Two hours and 90 miles later, we put in on the Honga. Our plan was to motor to the first area that had at least a consistent five-foot depth, start crabbing and trust everything to luck. If there were no crabs, we would continue to move until we found them … or ran out of daylight.

Compounding our absence of specific knowledge was a faulty weather forecast. The predicted light southern wind was actually a howler out of the east.

Not really surprised, we carried on, though we knew that the wind would complicate our setup and limit our ability to venture far from a lee shore.

Negotiating an extensive shallow water area adjacent to the ramp, we finally found the marked channel and headed out into the river. The very first cove we came to was wide, ranging from five to eight feet deep and well out of the main current of the river.

It all seemed too easy. Mike and I looked at each other and shrugged. We had no real expectations of success, only our shared desire to get out and try something. Whatever we learned, we could use the next time; any good fortune would be a bonus.

Strategizing for Success

The crabbing gods must have been pleased at our attitude because as soon as we began a run, the jimmies started to come up. This immediate success was so startling that we missed the first three or four. Then we started to get the rascals.

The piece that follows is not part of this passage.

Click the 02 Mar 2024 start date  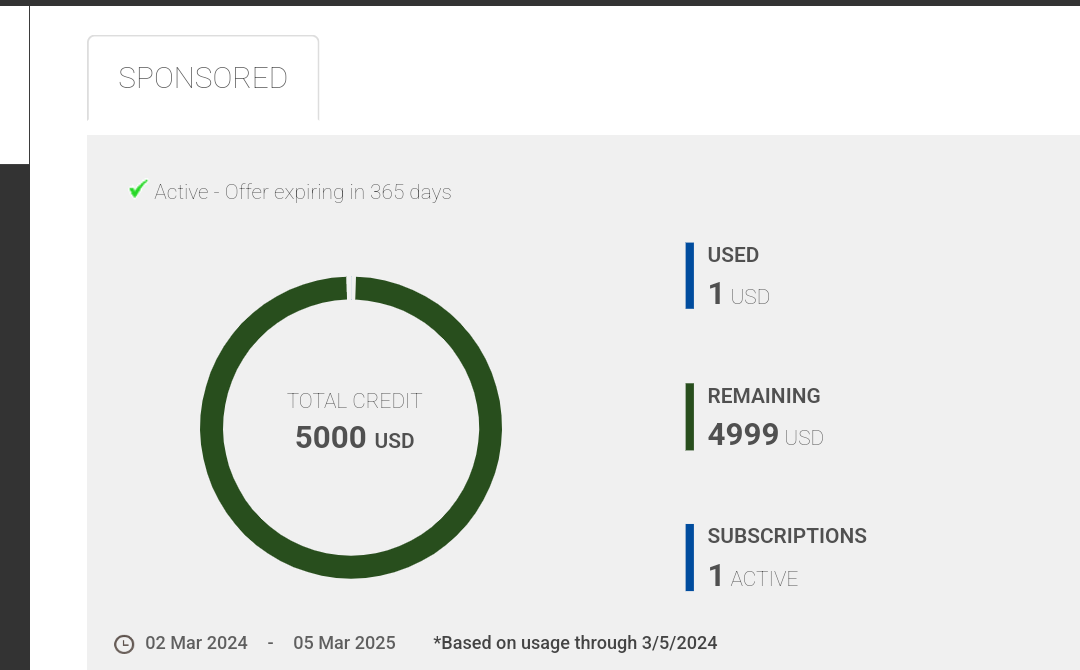(196, 643)
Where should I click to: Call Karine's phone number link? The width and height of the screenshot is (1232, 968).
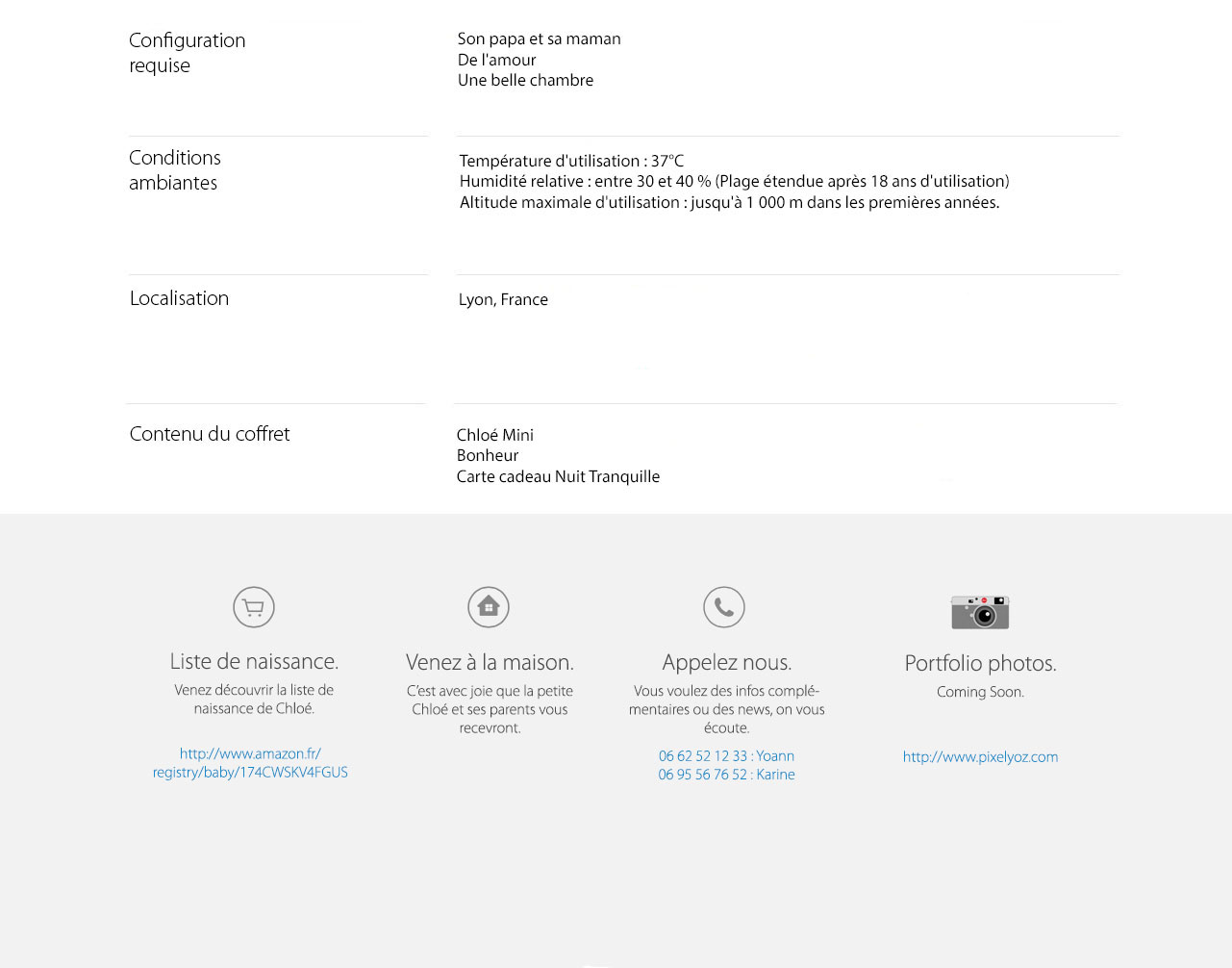[726, 775]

They weren’t giants, the majority were five and one half to six and one half inches, but they were all stained dark and dirty, and dirty crabs are heavy crabs. As heavy crabs go, these babies weighed like bricks, thumping loudly as they hit the bottom of the basket.

By the third run on the line, however, things weren’t so upbeat. The crabs had stopped. Puzzled at the slowdown, we paused and analyzed the situation, a process that works only occasionally for us.

Since we were well out of the river’s current, perhaps the crabs weren’t moving much. We guessed that we could let the line set until more crabs eventually filtered into the area and came onto our baits. Or we could move the line to a fresh zone.

Impatient and appetite-driven by the thought of a crab dinner, we dragged the line farther across the cove. To our surprise, the strategy worked. The crabs returned. Again, after a few runs, they fell off. We dragged the line farther, and the harvest resumed.

A couple of persistent hours and five relocations later, we had our bushel basket stuffed full with fat and dirty crabs. Pulling the line and chasing down the scuttling culls that had escaped into the hard-to-reach places under the deck and behind the cooler, we allowed ourselves to feel triumph.

The long shot had hit a bulls-eye. There was going to be a feast of fresh Chesapeake Bay blue crabs in our very near future.

A few hours later, over a pile of delicious critters we knew we couldn’t exhaust and more than one adult beverage, we celebrated. The crabs turned out to be as packed full of meat as anticipated, and they were sweet as any crab we’d ever eaten.

As the night deepened, our celebration got just a little out of hand. Crabwise we were full tilt into Chesapeake summer — thanks to a lot of luck and those heavies from the Honga River.